Homily for Thursday of the 33rd Week in OT, 18November 2021, Luke 19:41-44

If you had the special gift of seeing the future before it actually happens, what would you do with it? If you had known through this special gift that a disaster was about to occur, and it could be prevented, what would you do about it?

In our Gospel today, Jesus is speaking like a prophet pronouncing an oracle about the future. It is one of the few passages where we hear about him weeping. What is he weeping about? About a terrible disaster that would actually take place around 37 years later—the destruction of Jerusalem by the Romans in 70 AD.

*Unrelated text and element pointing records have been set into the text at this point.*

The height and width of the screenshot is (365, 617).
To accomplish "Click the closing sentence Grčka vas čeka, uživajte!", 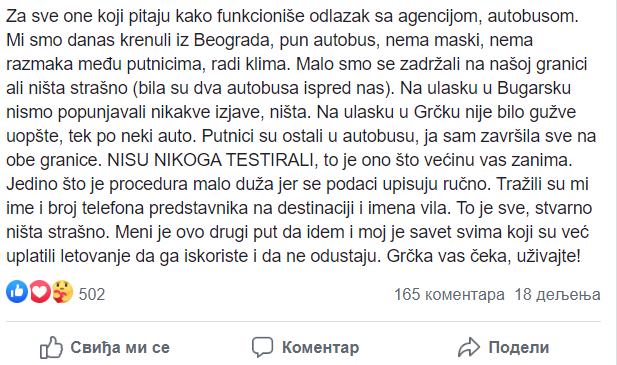I will pos(484,256).
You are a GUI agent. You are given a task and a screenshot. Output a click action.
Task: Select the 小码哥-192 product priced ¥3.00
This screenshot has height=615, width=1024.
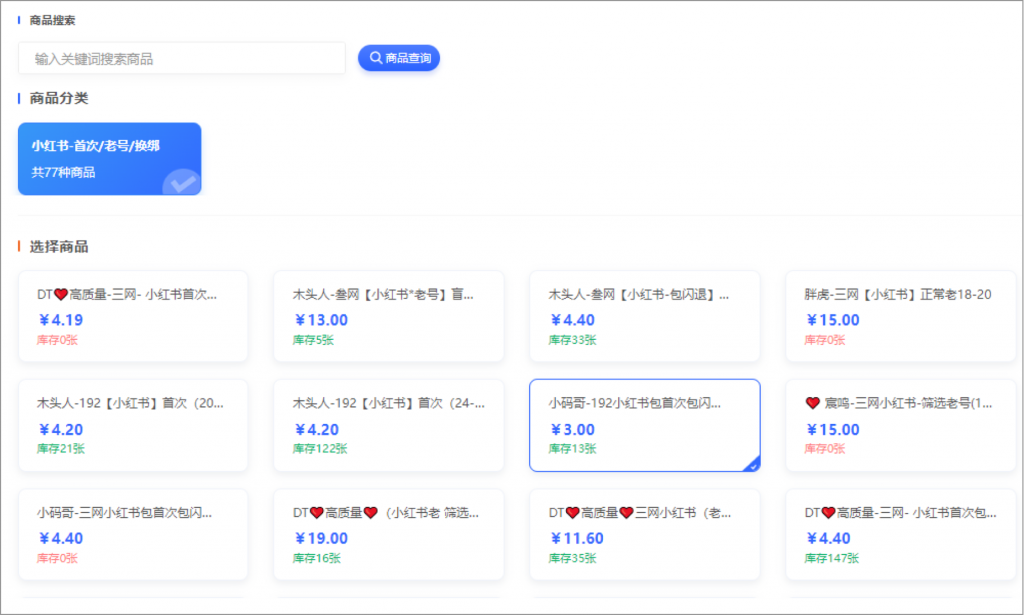(x=644, y=425)
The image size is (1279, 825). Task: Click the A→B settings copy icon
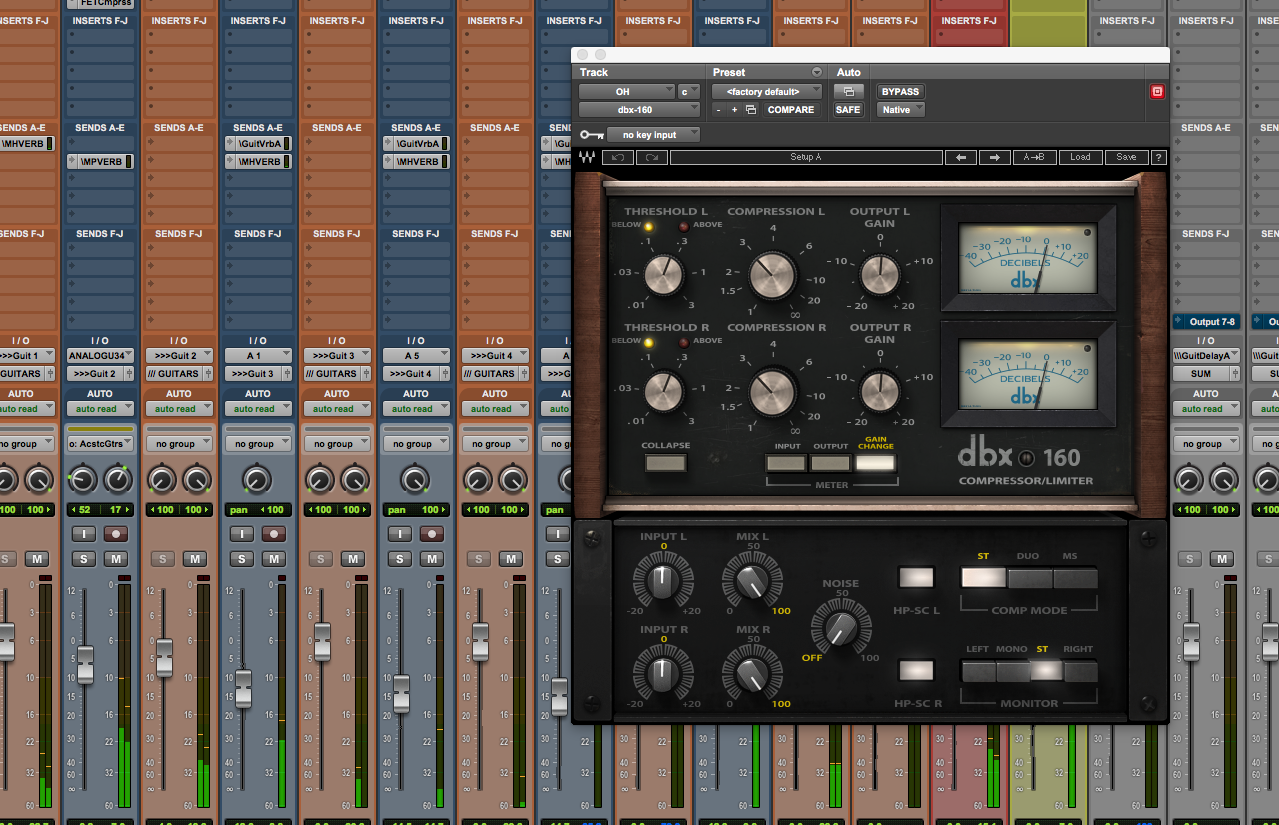pos(1034,157)
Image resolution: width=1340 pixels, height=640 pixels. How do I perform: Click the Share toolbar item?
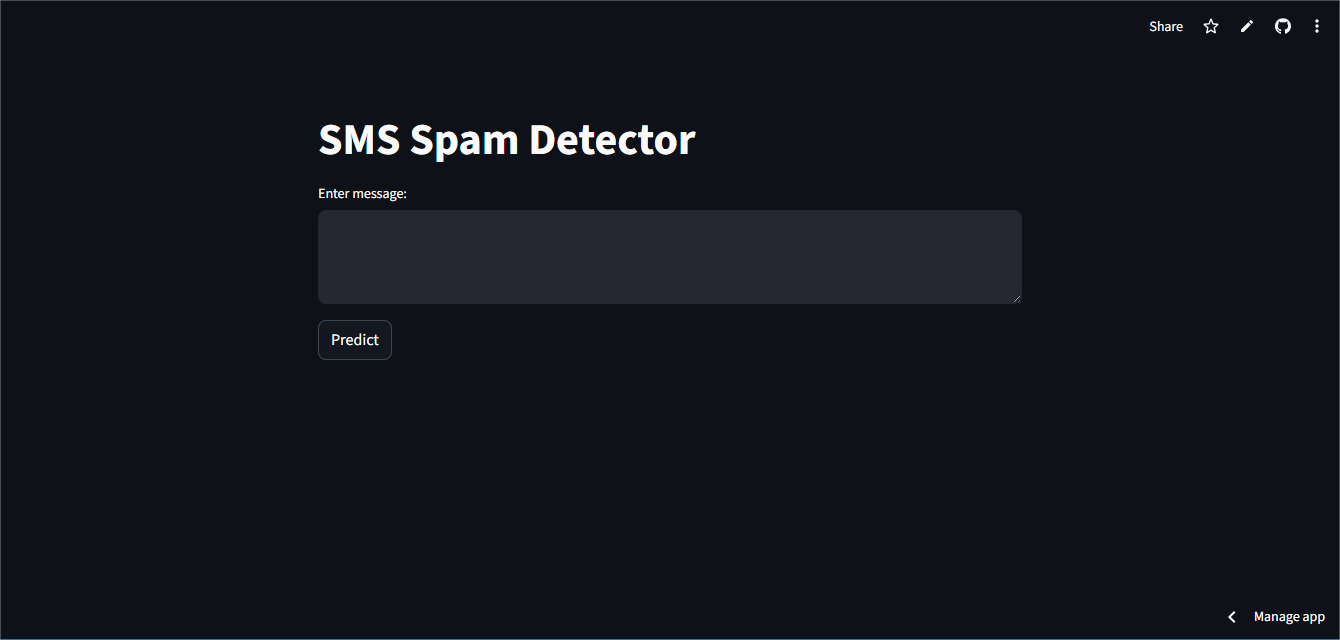point(1166,27)
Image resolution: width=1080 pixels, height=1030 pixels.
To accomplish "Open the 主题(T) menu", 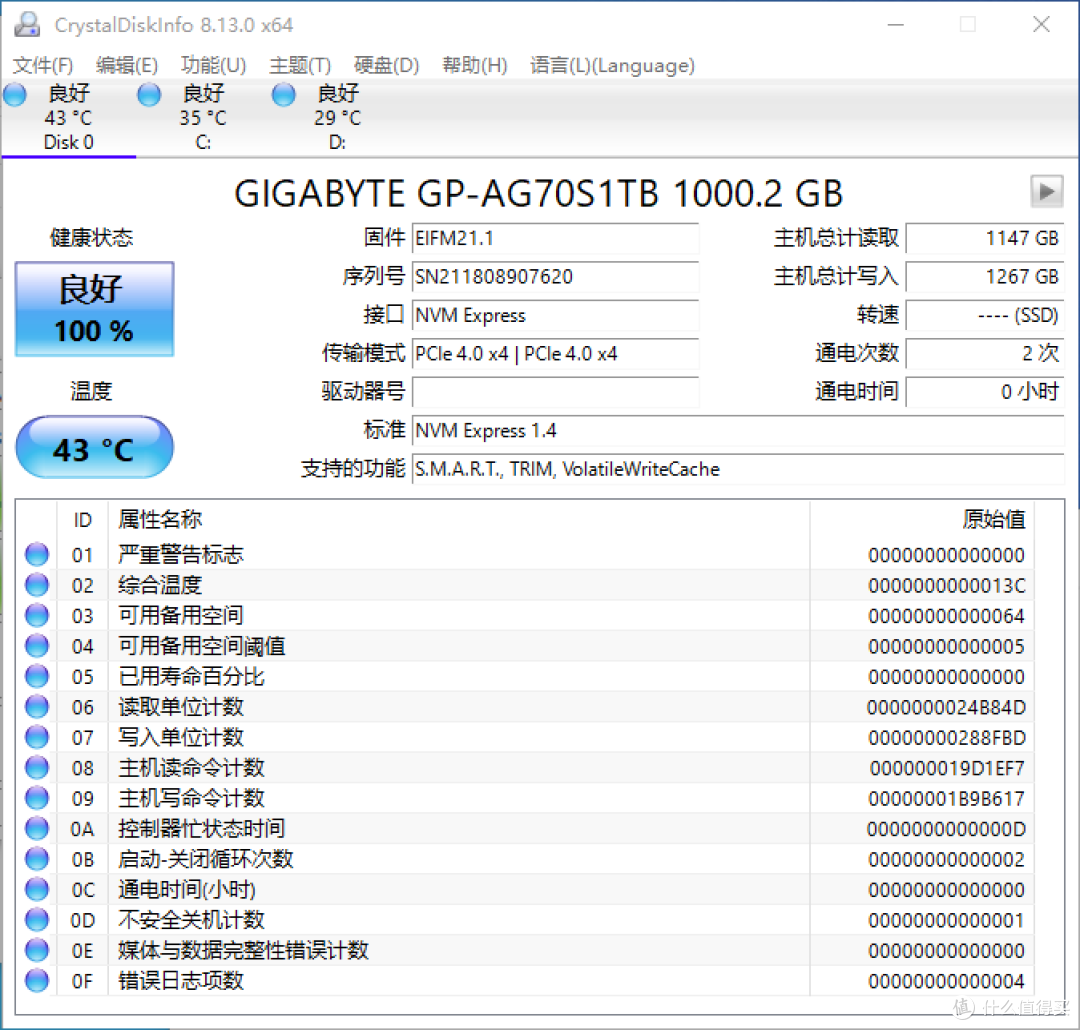I will 299,65.
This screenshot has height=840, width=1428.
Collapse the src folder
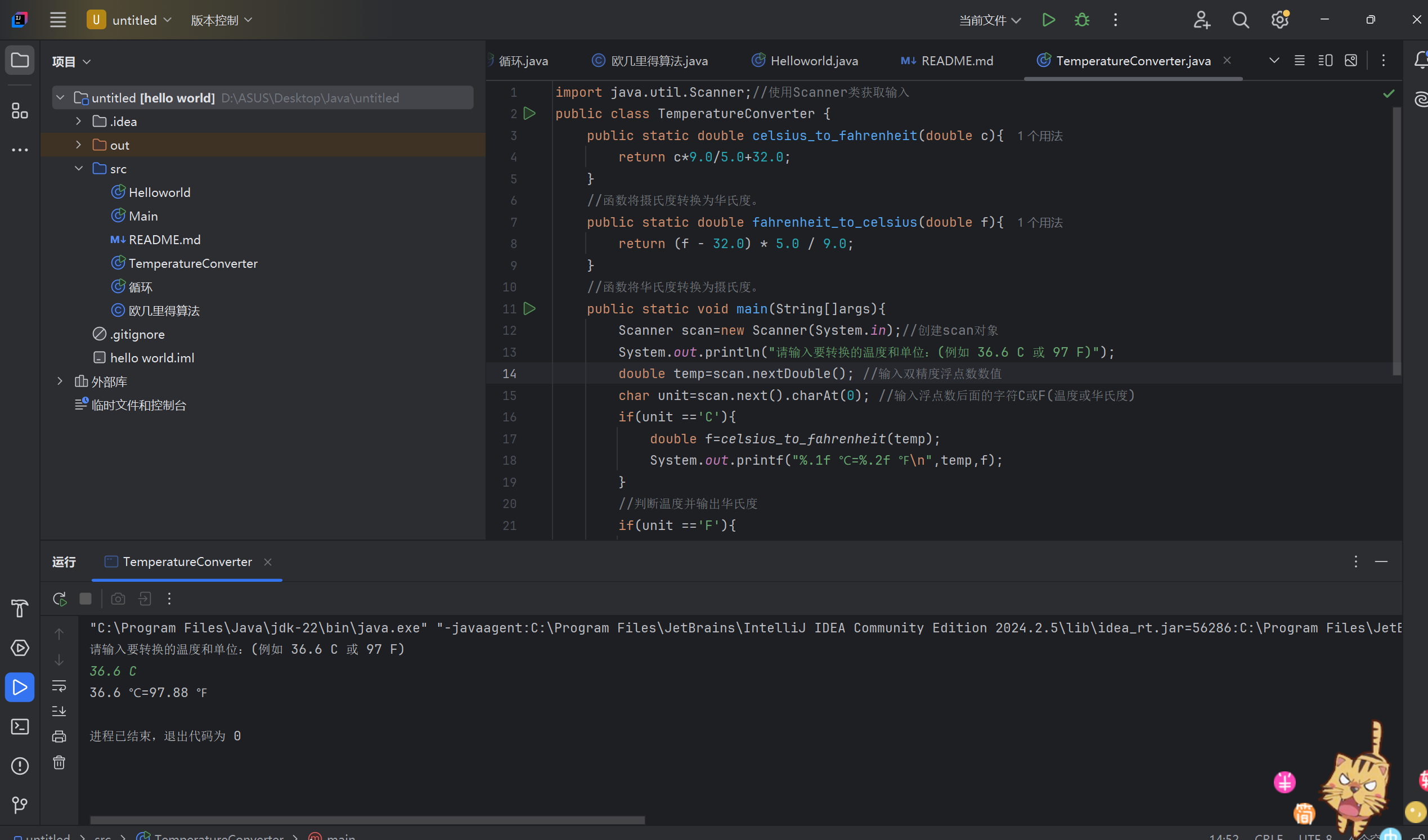click(x=79, y=169)
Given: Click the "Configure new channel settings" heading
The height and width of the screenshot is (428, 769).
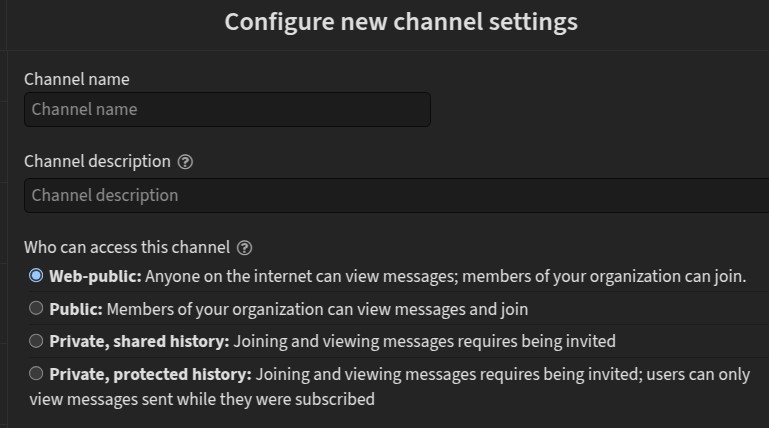Looking at the screenshot, I should 401,21.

Listen to how Jesus describes what he is seeing in the future, according to St. Luke: “Your enemies will raise a palisade against you; they will encircle you and hem you in on all sides. They will smash you to the ground and your children within you, and they will not leave one stone upon another within you…”

If you have been to the Holy Land and you have had the chance of visiting Jerusalem, part of your trip would have included a visit of a tear-shaped Church called DOMINUS FLEVIT, Latin for “The Lord wept.”

If you sit inside that Church and look out from its window, you will see a perfect view of the so-called Dome of the Rock, the exact location of the ancient temple, and the rest of the old city of Jerusalem. You can close your eyes and let the words of Jesus play like a video, anticipating by almost four decades the tragic events that would lead to the destruction of the temple, the city and its walls, by the Romans.

Why is Jesus weeping? Because he could not stop it from happening. He could not prevent his own people from taking the path that would lead to their doom. He says this is bound to happen anyway “…because you did not recognize the time of your visitation.”

The coming of a prophet was otherwise called “the Lord’s visitation.” Unfortunately, they often realized that they had been visited by the Lord through a prophet after the oracle of that prophet had been fulfilled. They would look back and say, “We have been told that this was bound to happen. We had been warned by the prophet but we did not listen. We even took part in ridiculing the prophet as a mad man. Not only did we take offense at his words, we even put him to death in order to silence him. And now the destruction that he had predicted and tried to prevent is upon us. We have no one to blame for it but ourselves.”

In the Gospel of Matthew, instead of just describing Jesus as weeping over Jerusalem, the evangelist puts a word of lament in the mouth of Jesus. In Matthew 23:37 he says, “Jerusalem, Jerusalem, you who kill the prophets and stone those sent to you, how many times I yearned to gather your children together, as a hen gathers her young under her wings, but you were unwilling!”

It is Matthew who makes me realize that it is actually what Jesus knows about the past that makes him see the future. We have often mistaken prophecy as fortune-telling, as predicting or foretelling what is about to happen before it actually happens. No doubt, the foretelling is part of it. But the lament of Jesus makes it obvious that it is his awareness of past history that gives him an inkling about the future. He is actually lamenting that the present generation has such a short memory and is doomed to repeat history. You could feel that when he says, “If this day you only knew what makes for peace, but now it is hidden from your eyes.” This is his way of denouncing the city called YERUSHALAYIM, meaning, “City of Peace”, that will never experience peace because of its forgetfulness of the past.

The French have a word for the past repeating itself in the present. They call it DÉJÀ VU—it’s like we’ve been there and seen it all, just as it’s happening. When the destruction of Jerusalem actually happened in 70AD, I imagine the Jews saying, this is exactly what happened to us in 586 BC in the hands of the Babylonians.

In the age of digital technology, I suggest that our historians translate our history books into videos that our non-reading present generation should watch. But there would not even be any need for that if only we found the time to do the storytelling ourselves—the way my own parents and grandparents told us about the Japanese occupation over and over again.

Now, history is being revised and woven like a fiction story about an ideal society that never was and an ideal leader that never existed. And when tyranny makes a come-back, we have no one to blame but ourselves. No, please, let us not make the Lord weep again; there is still something that we can do to avoid a tragic repetition of history.